L’ombre du vieux chef
Dans les coulisses, Jarosław Kaczyński, l’ancien chef du PiS, n’a rien perdu de sa verve. Il a promis que Waldemar Żurek « passerait de longues années en prison ».
Et ses alliés continuent d’agiter des accusations grotesques contre le ministre, comme cette histoire de crocodile qu’il aurait gardé chez lui, un prétexte risible et révélateur de la haine politique encore à l’œuvre.
« Ils essaient de me ridiculiser parce qu’ils ne peuvent plus m’intimider », confie Żurek.
Un pays divisé entre légalisme et survie
La Pologne se retrouve piégée entre deux feux :
- respecter une loi rédigée par ceux qui l’ont pervertie,
- ou désobéir à cette loi pour restaurer l’État de droit.

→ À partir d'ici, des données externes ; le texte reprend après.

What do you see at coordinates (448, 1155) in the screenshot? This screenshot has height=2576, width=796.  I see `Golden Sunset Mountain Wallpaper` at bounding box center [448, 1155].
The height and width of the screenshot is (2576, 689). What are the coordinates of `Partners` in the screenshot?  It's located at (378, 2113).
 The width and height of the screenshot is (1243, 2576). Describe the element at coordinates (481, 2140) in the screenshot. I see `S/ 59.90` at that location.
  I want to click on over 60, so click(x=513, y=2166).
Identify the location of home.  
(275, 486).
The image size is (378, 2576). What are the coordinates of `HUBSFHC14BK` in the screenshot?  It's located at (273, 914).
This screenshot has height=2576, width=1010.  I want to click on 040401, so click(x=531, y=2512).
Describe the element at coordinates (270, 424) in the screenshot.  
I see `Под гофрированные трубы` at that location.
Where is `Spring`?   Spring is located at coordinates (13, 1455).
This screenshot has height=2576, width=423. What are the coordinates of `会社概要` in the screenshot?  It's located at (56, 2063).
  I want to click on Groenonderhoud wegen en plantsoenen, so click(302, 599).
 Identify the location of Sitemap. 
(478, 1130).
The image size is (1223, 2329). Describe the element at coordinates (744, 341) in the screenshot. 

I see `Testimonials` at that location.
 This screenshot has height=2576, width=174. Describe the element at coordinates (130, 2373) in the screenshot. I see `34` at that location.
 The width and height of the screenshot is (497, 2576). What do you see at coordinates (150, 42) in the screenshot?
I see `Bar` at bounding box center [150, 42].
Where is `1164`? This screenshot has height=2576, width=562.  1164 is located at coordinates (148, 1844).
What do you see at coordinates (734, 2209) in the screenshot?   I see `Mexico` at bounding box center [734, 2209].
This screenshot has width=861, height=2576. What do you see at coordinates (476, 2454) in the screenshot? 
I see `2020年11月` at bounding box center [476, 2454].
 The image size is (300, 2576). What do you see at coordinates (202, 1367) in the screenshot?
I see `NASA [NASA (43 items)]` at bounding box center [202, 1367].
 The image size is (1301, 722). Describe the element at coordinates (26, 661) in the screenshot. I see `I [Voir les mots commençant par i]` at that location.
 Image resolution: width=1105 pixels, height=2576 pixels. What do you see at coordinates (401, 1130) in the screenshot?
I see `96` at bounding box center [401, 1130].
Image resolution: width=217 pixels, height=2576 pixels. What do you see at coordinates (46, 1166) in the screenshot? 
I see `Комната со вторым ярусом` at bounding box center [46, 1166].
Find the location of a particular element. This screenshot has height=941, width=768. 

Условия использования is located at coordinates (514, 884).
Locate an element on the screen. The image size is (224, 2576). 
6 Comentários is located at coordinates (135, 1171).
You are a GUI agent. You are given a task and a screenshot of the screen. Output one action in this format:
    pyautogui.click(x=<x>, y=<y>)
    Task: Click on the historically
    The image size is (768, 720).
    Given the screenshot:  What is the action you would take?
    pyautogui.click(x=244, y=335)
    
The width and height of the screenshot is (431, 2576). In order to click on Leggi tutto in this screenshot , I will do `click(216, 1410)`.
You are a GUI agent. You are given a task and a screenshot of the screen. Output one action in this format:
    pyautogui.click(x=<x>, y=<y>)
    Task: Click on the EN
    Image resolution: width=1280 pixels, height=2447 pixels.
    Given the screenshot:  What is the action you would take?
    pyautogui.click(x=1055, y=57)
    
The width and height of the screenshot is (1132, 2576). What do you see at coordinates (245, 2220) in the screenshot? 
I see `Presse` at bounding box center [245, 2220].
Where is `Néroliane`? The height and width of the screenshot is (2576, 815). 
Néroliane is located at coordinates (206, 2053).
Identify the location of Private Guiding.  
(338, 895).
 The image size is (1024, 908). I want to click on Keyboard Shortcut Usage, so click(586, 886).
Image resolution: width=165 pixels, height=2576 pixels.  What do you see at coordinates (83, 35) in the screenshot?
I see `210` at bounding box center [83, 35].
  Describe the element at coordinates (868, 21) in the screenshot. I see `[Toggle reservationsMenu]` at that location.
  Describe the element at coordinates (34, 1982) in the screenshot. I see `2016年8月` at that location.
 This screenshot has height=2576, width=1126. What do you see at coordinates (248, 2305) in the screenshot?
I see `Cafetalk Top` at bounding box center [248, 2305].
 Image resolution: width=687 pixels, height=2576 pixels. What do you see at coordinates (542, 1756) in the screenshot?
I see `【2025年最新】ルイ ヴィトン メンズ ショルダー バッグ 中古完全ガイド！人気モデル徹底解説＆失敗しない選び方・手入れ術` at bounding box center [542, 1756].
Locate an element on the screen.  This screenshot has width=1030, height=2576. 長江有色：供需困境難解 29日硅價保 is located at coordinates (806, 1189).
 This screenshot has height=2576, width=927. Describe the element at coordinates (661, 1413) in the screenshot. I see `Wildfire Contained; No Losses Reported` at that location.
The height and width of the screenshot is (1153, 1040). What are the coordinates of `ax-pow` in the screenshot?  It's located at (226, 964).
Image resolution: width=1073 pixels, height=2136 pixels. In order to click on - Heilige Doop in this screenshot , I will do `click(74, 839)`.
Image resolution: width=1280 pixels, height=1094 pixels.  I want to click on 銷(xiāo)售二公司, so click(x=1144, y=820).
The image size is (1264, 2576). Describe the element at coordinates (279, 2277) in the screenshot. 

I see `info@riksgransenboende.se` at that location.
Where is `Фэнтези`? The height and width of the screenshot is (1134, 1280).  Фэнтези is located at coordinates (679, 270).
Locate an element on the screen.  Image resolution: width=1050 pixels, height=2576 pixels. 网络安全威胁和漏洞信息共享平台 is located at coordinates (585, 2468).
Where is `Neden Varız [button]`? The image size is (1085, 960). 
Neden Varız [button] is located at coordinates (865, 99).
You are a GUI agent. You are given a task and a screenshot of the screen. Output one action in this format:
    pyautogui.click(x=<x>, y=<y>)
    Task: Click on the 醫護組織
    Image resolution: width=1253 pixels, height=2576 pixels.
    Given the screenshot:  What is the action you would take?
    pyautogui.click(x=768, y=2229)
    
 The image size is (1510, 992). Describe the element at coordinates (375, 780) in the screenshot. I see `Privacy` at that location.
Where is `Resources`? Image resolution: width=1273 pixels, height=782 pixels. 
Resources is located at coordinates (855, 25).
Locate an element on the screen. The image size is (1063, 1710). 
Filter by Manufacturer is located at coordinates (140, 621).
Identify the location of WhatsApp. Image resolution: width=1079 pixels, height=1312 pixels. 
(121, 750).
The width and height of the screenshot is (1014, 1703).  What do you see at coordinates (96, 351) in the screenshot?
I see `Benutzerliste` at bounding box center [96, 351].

Jakub Jaraczewski, analyste du think tank Reporting for Democracy, résume le dilemme :
« On veut réparer un système cassé en suivant ses propres règles. C’est impossible. La Pologne adore la forme, les tampons, les procédures. Mais quand la forme tue le fond, c’est le pays entier qui se fige. »
Qui vit par l’épée…
En bloquant toute réforme, Nawrocki espère gagner du temps. Il croit qu’en paralysant Tusk, le PiS pourra reconquérir le pouvoir en 2027.
Mais cette stratégie de sabotage pourrait bien être son épée de Damoclès.
Car ceux qui ont asservi la justice à leur profit sont aujourd’hui prisonniers de leur propre système.
Les juges qu’ils ont nommés doutent. Les citoyens s’impatientent. Et la société, elle, a compris que la loyauté envers un parti n’est pas un projet de pays.
« Ceux qui ont tordu la loi pour dominer finissent toujours par tomber sous leur propre loi », confiait un magistrat de Varsovie.
Une maison fissurée qui prétend être solide
La Pologne avance à reculons.
Un gouvernement européen d’un côté, un président rétrograde de l’autre.
Deux légitimités qui se neutralisent.
Pendant ce temps, les dossiers s’accumulent dans les tribunaux, Bruxelles s’impatiente, et les Polonais, eux, continuent d’attendre qu’on leur rende la justice, pas celle du PiS, pas celle des deals politiques.
Le pays est une maison fissurée. Et tant que Nawrocki refusera de reconnaître les dégâts, aucun chantier ne pourra vraiment commencer.